Disclaimer: I am not a mathematician, I am a physicist.
The thermodynamic identity is usually expressed in the following differential form
$$ dU = TdS - PdV + \mu dN, $$
where $U$, $T$, $S$, $P$, $V$, $\mu$ and $N$ are the internal energy, temperature, entropy, pressure, volume, chemical potential and number of particles of the system respectively. If I am not mistaken, I can act with a vector, say $\frac{\partial}{\partial N}$, to yield
$$ \frac{\partial U}{\partial N} = T \frac{\partial S}{\partial N} - P \frac{\partial V}{\partial N} + \mu \implies \mu = \frac{\partial U}{\partial N} - T \frac{\partial S}{\partial N} + P \frac{\partial V}{\partial N}. $$
Consider the following question:
Consider a monoatomic ideal gas that lives at height $z$ above sea level, so each molecule has potential energy $mgz$ in addition to its kinetic energy. Show that the chemical potential $\mu$ is the same as if the gas were at sea level, plus am additional term $mgz$:
$$ \mu(z) = -k_b T \text{ln}\left[\frac{V}{N}\left(\frac{2\pi m k_bT}{h^2}\right)^{3/2}\right] + mgz. $$
My attempt was knowing that:
The "ideal monoatomic gas" implies $U = \frac{3}{2}k_bT$ (by equipartition theorem) and the validity of Sackur-Tetrode equation:
$$ S=k_bN\ln \left[{\frac {V}{N}}\left({\frac {4\pi m}{3h^{2}}}{\frac {U}{N}}\right)^{3/2}\right]+{\frac {5}{2}}, $$
together with the assumption that $V \neq V(N)$. If one uses the above formula for $\mu$ and takes the partial derivatives I yield
$$ \mu(z) = -k_b T \text{ln}\left[\frac{V}{N}\left(\frac{2\pi m k_bT}{h^2}\right)^{3/2}-\frac{3}{2}\right] + mgz, $$
which is almost correct except for that $-\frac{3}{2}$, although it still exhibits the problems described below.

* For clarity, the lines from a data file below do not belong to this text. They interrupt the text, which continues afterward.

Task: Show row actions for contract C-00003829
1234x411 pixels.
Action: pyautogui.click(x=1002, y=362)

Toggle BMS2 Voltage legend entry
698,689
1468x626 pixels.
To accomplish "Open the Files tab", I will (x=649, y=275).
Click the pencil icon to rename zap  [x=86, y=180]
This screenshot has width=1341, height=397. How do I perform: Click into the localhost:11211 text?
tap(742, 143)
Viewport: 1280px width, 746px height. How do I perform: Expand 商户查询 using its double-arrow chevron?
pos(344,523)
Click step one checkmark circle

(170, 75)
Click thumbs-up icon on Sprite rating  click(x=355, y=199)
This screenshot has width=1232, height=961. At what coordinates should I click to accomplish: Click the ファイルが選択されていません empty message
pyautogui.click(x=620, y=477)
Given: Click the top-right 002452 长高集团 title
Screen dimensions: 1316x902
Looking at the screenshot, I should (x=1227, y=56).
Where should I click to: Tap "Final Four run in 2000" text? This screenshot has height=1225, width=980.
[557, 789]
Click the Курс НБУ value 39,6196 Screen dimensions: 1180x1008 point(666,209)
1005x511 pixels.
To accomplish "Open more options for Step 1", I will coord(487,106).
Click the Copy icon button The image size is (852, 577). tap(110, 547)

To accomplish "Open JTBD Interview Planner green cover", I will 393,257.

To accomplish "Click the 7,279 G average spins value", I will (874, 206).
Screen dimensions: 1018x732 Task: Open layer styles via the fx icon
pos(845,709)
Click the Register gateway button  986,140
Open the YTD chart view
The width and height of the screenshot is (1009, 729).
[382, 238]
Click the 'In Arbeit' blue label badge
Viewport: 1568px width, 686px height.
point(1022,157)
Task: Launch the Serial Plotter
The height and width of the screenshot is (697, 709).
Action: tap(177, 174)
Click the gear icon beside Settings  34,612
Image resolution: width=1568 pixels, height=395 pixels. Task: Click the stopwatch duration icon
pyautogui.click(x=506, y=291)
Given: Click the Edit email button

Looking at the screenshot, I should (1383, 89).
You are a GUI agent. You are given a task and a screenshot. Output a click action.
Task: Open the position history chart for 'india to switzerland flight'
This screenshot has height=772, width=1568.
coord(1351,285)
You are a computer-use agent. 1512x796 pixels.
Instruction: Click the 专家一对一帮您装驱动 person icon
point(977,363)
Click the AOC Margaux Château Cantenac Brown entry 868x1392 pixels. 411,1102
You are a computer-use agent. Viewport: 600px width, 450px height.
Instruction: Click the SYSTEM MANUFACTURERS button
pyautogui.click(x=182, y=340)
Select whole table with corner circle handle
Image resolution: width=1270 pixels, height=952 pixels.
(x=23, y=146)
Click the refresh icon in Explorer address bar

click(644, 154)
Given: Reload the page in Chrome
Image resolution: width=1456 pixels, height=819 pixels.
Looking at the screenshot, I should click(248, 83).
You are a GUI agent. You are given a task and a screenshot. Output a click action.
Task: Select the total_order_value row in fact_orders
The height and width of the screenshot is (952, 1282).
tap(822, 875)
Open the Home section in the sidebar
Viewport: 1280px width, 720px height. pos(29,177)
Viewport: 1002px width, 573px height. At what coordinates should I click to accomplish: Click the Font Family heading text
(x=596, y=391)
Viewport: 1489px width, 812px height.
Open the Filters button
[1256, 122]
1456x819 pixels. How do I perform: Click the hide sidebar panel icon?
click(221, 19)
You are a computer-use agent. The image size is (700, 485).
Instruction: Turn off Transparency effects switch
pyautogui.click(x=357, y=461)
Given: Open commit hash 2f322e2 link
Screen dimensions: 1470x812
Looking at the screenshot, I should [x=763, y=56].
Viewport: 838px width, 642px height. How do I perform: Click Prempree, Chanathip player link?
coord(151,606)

I came to the conclusion that I don't know how to manipulate these equations in differential form, am I allowed to do the above "act with $\frac{\partial}{\partial N}$" business? The solution provided by the book is to say, hey hold $U$ and $V$ fixed so that the thermodynamic identity now reads
$$ 0 = TdS - 0 + \mu dN \implies \mu = T \left(\frac{\partial S}{\partial N}\right)_{V,U \text{ fixed}} $$
but $U = U(N)$, in particular $U = \frac{3}{2} k_b N T$ I could litterally make all the $N$s in $S$ dissapear by substituting $N = \frac{2 U}{3 k_b T}$ and claim that
$$ \mu = T \left(\frac{\partial S}{\partial N}\right)_{V,U \text{ fixed}} = 0, $$
which is ridiculous. I'm really lost with the mathematics behind this type of calculations... Which would be the correct way to proceed?